++++ Text under study

Vulnerability – a key skill for product leaders

It takes a healthy dose of courage and self-awareness to be ok with vulnerability. To become aware of how it affects your relationships and to start consciously using it to improve your working relationships. It took me quite a few loops to become aware, start experimenting with it and start learning how vulnerability turns into a strength and key skill. To be perfectly honest, there is still a small part of me that cringes and wants to hide in those moments where vulnerability it truly asked for. It does take courage to go there (and not avoid those conversations), and it’s 100% worth it!

Let’s start by first looking at a definition:

Vulnerability is the emotion we experience during times of uncertainty, risk and emotional exposure.
(Brené Brown)

Reading this your first reaction might be “no, I don’t want that!” and it is true, vulnerability is not the most pleasant and comfortable feeling in the world. And yet: it is at the core of true meaningful connections with other human beings, and as such also at the core of your most important working relationships. Would you not want to make sure that those are successful, thriving and a source of joy (rather than a draining and energy sucking experience)?

Brené Brown goes a step further and describes vulnerability as the “birthplace of love, belonging, joy, courage, empathy, and creativity. It is the source of hope, empathy, accountability, and authenticity.” (Daring Greatly, Brené Brown, Penguin Random House). If you want to have these traits in your teams, you won’t get around the vulnerability part either.

How does vulnerability show up at work?

Vulnerability plays a role in a lot of situations you face in a product team. Here is a small selection of the ones I faced regularly in my product roles:

  • Conversations about ethics and values that might be full of paradox and dilemmas. While knowing at the same time that ethics and values need to inform my team’s vision and strategy for the impact we want to create. (Here are some tips on how to get started with this)
  • Conversations with stakeholders to align on priorities, when those priorities will disappoint expectations. It asks of me to anticipate and be with the resulting tension and conflicts in a calm, constructive and empathetic way. Aware that all perspectives on my priority decisions are valuable input, but not all of them can be fully satisfied.

++++++++
++++ Exercise data

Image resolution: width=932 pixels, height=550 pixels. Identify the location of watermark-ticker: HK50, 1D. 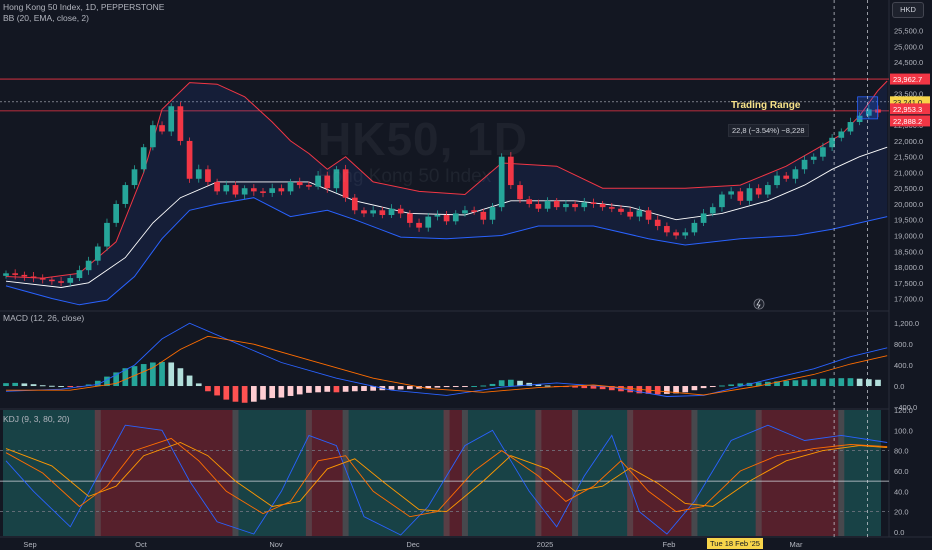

++++++++

Exercises:
[1] Write out the passage from the text on vulnerability for product leaders, starting at "Vulnerability – a" and ending at "(Brené Brown)".
[2] Continue the text on vulnerability as a skill for product leaders from the point where it stops.

Answer section:
[1]
Vulnerability – a key skill for product leaders

It takes a healthy dose of courage and self-awareness to be ok with vulnerability. To become aware of how it affects your relationships and to start consciously using it to improve your working relationships. It took me quite a few loops to become aware, start experimenting with it and start learning how vulnerability turns into a strength and key skill. To be perfectly honest, there is still a small part of me that cringes and wants to hide in those moments where vulnerability it truly asked for. It does take courage to go there (and not avoid those conversations), and it’s 100% worth it!

Let’s start by first looking at a definition:

Vulnerability is the emotion we experience during times of uncertainty, risk and emotional exposure.
(Brené Brown)

[2]
  • Talking about my feelings (e.g. the anxiety and uncertainty I experience about getting vision and strategy right when our market is constantly changing, when there is a surprising delay in delivery, or a contradicting new insight from discovery or client conversations.)
  • Feedback conversations (both giving and receiving it)
  • Remembering that product leaders don’t have all the answers, but ask important questions
  • Apologizing to a colleague about how I spoke to them in a meeting when I did not show up as the best version of myself.
  • Releasing a feature and seeing, that it does not produce the intended commercial success or impact. Or releasing something and finding bugs in production, or learning that my product leads to unintended negative impact for our customers. It takes guts to then sit in the conversations with partners or clients, or in triage calls with the angry colleagues from customer success, who are the first to receive a wave of complaints about the issue my team just created.
  • Having to roll back a feature and explain transparently, what led to the mistake, what you and the team are learning from it and how you plan to prevent this in the future (especially when you pretty much know, that you can’t guarantee that there will be no future mistakes. You can do your best not to make this particular mistake again, but bugs and honest mistakes will likely happen again).

While these are all uncomfortable and often difficult situations, they are actually key moments to show up in a way that maintains connection, these situations present opportunities to keep trust and earn respect from those around you. If you manage to be with them in a constructive way. Something you will likely not always manage, but then the skill to apologize and repair the damage you just contributed to will become even more important.

What might help you train your vulnerability muscle?

If I could go back in my own career and tell myself to be more courageous and less avoidant with those situations, I would have benefitted a lot. Everything I described above will likely happen to you as part of being in your product role. So my key advice would be:

Expect to feel vulnerable a lot more than feels comfortable – learn to lean into it!

It’s simply normal to face these situations. Product work is about creating new things. It is by definition coming with uncertainty, risk, ambiguity and complexity. You will make decisions you wish you had made differently, and you will find yourself in conversations you wish you had shown up different for. Name this and normalize it in your teams.

When you do anticipate and expect that feelings of uncertainty, risk and emotional exposure are simply part of every product leader’s life, you can start preparing yourself to be with vulnerability in a better way. As funny as it sounds, put a sticky note with those Brene Brown quotes where you can see it. It will make it more present for you, that vulnerability is the birthplace of so many cool things. Connection, belonging, joy, empathy, accountability, authenticity and ultimately trust rest on a foundation of vulnerability. These are also the keys to psychological safety and high performing teams. Your courage to be vulnerable ultimately translates into the success of your team.

Also find a way to speak about how work makes you feel. You can have the conversation with your entire team, in a product community, or in 1:1 meetings with your direct reports and managers. Dare to share how your work, or a specific work relationship makes you feel, and intentionally go about building and repairing relationships constantly. Michael Bungay Stanier describes a great way to do this in his book “How to work with (Almost) Anyone: Five Questions for Building the Best Possible Relationships”.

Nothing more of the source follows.